If you like code, this book has plenty of it. This helps you better visualize the concepts, and the code is pretty well done. There is a link to the live code on jsFiddle for each code sample if you want to play with the JavaScript code in your browser. Although I didn't take advantage of that feature, it is really nice for those new to JavaScript.

Overall, JavaScript Enlightenment is really well written and well-worth the $15 for the downloadable PDF. It's a really nice jump starter to higher-level concepts in JavaScript without the basic programming concepts that developers already understand.
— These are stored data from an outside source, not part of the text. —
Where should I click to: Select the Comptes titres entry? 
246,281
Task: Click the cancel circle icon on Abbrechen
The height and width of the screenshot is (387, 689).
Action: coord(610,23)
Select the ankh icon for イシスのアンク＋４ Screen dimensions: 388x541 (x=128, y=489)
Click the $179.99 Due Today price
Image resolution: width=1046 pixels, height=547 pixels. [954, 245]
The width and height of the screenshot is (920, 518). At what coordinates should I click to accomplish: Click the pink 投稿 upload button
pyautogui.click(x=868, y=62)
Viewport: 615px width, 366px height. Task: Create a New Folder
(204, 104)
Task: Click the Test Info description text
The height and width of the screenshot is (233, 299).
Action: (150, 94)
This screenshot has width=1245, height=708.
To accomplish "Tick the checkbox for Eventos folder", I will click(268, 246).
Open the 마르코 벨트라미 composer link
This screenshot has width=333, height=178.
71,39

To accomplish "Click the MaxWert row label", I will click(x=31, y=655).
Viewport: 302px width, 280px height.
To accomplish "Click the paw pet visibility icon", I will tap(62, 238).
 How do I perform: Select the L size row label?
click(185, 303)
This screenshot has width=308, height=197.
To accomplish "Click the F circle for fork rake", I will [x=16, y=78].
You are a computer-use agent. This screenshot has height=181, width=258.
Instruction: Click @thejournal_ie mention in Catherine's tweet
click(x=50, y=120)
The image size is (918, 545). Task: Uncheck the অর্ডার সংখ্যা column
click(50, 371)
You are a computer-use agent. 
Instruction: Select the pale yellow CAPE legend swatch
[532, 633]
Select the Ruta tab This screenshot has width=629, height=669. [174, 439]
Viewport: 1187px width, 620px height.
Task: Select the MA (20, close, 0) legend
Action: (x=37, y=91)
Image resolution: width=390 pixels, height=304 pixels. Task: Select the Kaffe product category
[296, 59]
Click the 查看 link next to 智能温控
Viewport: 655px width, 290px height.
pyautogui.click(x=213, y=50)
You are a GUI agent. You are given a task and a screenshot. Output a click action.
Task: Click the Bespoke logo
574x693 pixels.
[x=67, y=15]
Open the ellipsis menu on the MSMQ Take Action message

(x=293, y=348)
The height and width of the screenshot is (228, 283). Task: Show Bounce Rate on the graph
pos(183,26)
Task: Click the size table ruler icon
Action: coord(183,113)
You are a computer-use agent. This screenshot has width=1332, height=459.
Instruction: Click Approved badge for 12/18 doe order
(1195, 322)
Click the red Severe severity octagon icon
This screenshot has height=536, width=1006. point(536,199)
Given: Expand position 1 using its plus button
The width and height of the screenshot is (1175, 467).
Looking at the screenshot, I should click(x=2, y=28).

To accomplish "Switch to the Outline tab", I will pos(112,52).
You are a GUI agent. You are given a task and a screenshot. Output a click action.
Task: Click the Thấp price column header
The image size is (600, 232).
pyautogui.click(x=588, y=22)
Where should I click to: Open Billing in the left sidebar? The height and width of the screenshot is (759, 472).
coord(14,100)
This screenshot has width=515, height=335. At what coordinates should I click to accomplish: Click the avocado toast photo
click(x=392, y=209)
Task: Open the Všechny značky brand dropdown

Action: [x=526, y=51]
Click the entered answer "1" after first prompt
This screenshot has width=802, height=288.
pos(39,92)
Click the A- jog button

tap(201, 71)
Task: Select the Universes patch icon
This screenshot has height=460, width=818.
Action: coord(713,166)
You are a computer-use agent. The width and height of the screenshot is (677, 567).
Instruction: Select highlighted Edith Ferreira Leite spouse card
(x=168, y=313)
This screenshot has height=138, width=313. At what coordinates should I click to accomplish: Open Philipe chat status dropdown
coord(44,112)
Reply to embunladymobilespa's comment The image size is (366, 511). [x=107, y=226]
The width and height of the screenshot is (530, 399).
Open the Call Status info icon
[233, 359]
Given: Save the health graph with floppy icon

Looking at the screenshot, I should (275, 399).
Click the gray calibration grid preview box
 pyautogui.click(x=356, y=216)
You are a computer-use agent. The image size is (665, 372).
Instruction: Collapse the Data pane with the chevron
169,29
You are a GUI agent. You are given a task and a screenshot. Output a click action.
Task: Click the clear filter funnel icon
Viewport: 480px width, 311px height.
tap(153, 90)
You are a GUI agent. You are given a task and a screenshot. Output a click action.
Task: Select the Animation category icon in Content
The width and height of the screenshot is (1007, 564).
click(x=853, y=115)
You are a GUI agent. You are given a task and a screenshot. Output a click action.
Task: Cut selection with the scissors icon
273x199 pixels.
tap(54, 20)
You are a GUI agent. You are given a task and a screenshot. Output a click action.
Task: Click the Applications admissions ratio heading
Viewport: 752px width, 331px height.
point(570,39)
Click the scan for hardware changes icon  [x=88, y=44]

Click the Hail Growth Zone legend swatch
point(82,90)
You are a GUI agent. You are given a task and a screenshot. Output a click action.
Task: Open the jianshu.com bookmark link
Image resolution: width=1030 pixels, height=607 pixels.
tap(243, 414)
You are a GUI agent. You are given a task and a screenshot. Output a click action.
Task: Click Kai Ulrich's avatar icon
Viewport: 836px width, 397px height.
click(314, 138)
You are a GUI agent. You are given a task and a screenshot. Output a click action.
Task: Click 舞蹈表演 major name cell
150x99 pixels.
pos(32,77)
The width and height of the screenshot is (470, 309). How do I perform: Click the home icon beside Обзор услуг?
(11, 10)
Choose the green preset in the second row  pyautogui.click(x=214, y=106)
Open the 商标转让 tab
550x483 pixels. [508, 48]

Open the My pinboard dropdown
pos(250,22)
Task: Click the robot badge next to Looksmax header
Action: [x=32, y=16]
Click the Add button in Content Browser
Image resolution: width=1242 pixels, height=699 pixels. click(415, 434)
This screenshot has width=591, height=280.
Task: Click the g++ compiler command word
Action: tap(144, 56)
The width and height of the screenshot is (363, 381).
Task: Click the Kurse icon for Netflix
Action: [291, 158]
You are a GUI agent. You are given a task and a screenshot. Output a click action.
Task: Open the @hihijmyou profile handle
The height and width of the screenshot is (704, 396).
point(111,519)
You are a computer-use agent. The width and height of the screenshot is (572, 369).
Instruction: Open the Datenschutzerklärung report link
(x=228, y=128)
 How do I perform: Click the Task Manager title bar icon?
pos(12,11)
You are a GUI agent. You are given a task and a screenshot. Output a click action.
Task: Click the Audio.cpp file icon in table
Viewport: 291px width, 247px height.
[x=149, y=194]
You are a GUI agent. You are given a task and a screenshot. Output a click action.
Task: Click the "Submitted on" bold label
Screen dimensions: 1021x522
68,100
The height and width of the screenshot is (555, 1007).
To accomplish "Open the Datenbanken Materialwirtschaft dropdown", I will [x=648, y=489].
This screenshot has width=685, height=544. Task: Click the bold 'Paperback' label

My only gripe is that the PDF does not have Bookmarks that allow you to easily navigate from chapter to chapter and sections within each chapter. You can click on links in the Table of Contents, but it is a pain to always try and find the ToC to get to a particular section of the PDF. Better to just have Bookmarks within the PDF itself so you can jump to areas effortlessly. That is more of a PDF issue, however, and doesn't take away from the well-written contents in the book.


In conclusion, I highly recommend JavaScript Enlightenment for those ready to use JavaScript as more that just a vehicle for jQuery or other JavaScript Library.

If you are a programmer, but new to JavaScript, and want to better understand the higher-level concepts in JavaScript as outlined in the table of contents, JavaScript Enlightenment is a good starting point. It points out all those tricky areas of JavaScript that make it unique, often powerful, and sometimes confusing, with plenty of code samples that you can play with on jsFiddle.

It won't teach you how to develop well-written, modular, and maintainable JavaScript web applications using best practices and common design patterns, but it does provide a nice foundation to build upon.